#### TASK DETAILS
Exactly as they appear, restate the lines of the material, from the first through the one containing "1240x416 pixels.".

<<<<

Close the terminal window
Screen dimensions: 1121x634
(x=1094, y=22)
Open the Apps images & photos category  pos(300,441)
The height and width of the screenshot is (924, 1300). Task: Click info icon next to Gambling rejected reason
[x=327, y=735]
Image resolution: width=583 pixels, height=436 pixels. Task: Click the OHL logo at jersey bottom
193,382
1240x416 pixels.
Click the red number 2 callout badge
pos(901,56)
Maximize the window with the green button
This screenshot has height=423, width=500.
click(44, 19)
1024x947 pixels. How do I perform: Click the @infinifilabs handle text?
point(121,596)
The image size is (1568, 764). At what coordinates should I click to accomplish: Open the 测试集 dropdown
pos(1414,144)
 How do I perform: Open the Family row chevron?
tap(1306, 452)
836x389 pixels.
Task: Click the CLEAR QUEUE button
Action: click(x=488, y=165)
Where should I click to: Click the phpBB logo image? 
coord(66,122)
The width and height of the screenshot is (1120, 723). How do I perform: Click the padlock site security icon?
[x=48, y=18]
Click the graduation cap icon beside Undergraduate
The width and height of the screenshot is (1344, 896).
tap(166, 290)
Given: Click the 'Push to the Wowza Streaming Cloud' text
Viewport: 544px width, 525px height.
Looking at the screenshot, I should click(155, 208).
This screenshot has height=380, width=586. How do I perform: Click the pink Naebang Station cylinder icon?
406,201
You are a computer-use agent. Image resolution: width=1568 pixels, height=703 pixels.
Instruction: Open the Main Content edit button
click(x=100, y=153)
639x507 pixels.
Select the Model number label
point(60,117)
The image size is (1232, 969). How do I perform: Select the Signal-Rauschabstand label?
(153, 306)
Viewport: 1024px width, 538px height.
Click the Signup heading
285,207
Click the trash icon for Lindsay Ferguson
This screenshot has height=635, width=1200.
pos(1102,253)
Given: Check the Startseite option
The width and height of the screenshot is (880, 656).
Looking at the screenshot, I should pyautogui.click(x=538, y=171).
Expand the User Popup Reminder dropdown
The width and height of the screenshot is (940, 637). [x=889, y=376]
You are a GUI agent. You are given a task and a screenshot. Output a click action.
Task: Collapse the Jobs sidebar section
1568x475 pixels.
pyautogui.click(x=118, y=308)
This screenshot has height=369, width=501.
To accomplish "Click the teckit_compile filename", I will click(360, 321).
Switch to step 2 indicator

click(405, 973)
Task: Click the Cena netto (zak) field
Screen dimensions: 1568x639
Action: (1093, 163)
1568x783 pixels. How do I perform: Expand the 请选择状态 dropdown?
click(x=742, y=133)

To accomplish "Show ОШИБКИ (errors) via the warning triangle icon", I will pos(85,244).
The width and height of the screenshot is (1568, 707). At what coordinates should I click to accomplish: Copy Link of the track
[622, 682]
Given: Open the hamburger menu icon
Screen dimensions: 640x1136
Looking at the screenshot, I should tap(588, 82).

>>>>

#### THE COMPLETED TASK
Close the terminal window
Screen dimensions: 1121x634
(x=1094, y=22)
Open the Apps images & photos category  pos(300,441)
The height and width of the screenshot is (924, 1300). Task: Click info icon next to Gambling rejected reason
[x=327, y=735]
Image resolution: width=583 pixels, height=436 pixels. Task: Click the OHL logo at jersey bottom
193,382
1240x416 pixels.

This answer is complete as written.